LESETEXT =>
Wien – Das Erdbeben von Messina 1908 war die verheerendste Naturkatastrophe Europas. Ganze Städte wurden zerstört, hunderttausende Familien verloren ihre Häuser und Angehörigen. Ein damals siebenjähriger Knabe sollte das harte Elend, das Sizilianer und Süditaliener infolge zu erleiden hatten, später literarisch verarbeiten. Salvatore Quasimodo übersiedelte nach der Katastrophe aus einem Dorf im Süden in die Nähe von Messina. Sein Vater sollte dort die zerstörte Eisenbahnstation wiederaufbauen, und die Familie fand, wie so viele Überlebende, ihre erste Unterkunft in einem alten Zugwaggon.

Dem Mythos Sizilien, dem Ort seiner Kindheit, ist das Schaffen des Dichters Quasimodo (1901-1968) über lange Zeit gewidmet: Sizilien, ein verlorenes Eden, ein mythisches Land, in dem die Erinnerung an uralte Kulturen der brutalen Archaik und Einsamkeit gegenübersteht. Die Gedichte des ersten Bandes "Acqua e terre" sind von einer melancholischen Sehnsucht nach diesem Idyll geprägt.

Diese Arbeiten entstanden ab den 1920er-Jahren: Quasimodo studiert in Rom, wird Straßenbauingenieur, dichtet und lernt nebenbei im Selbststudium Latein und Griechisch. Er publiziert vereinzelt in sizilianischen Zeitschriften.

AUFGABENSTELLUNG =>
Wo fand Quasimodos Familie laut dem Text über den Dichter nach dem Erdbeben von Messina ihre erste Unterkunft?

GESAMMELTE DATEN =>
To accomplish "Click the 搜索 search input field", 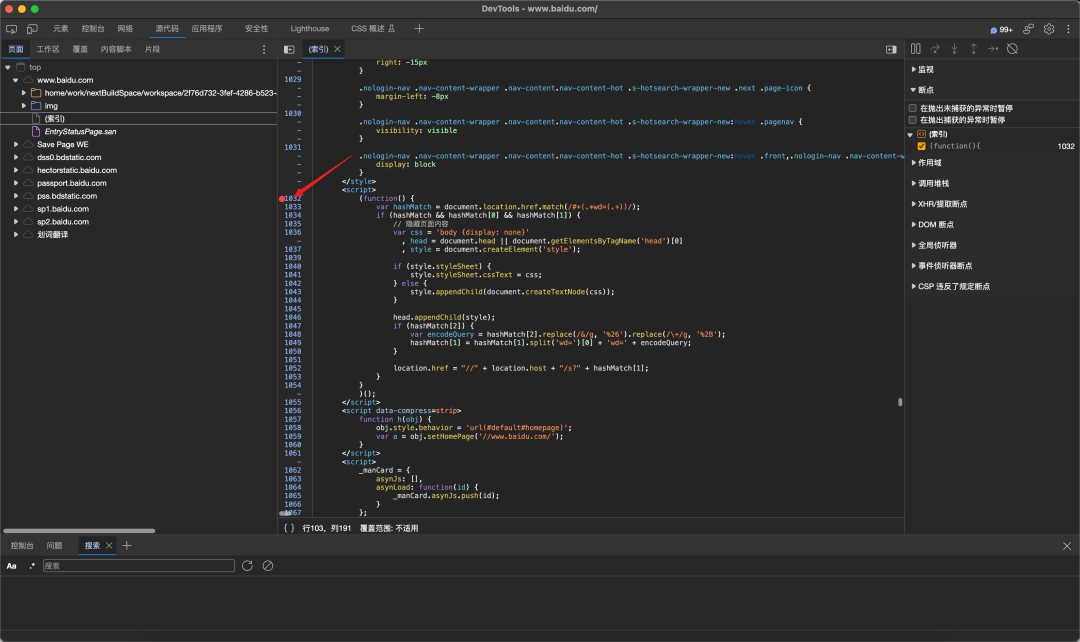I will (138, 566).
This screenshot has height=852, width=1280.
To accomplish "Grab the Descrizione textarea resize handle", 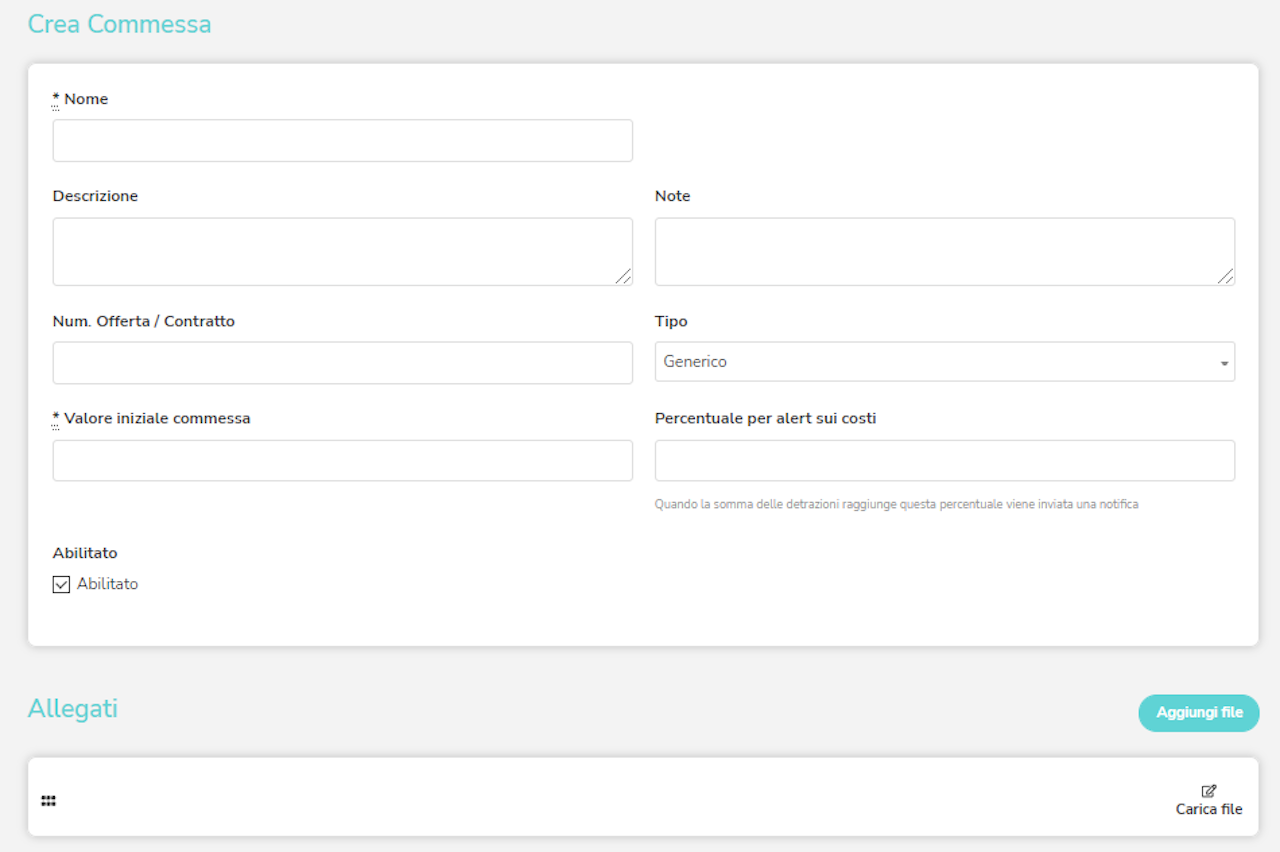I will (x=624, y=277).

ENDERGEBNIS =>
In einem alten Zugwaggon.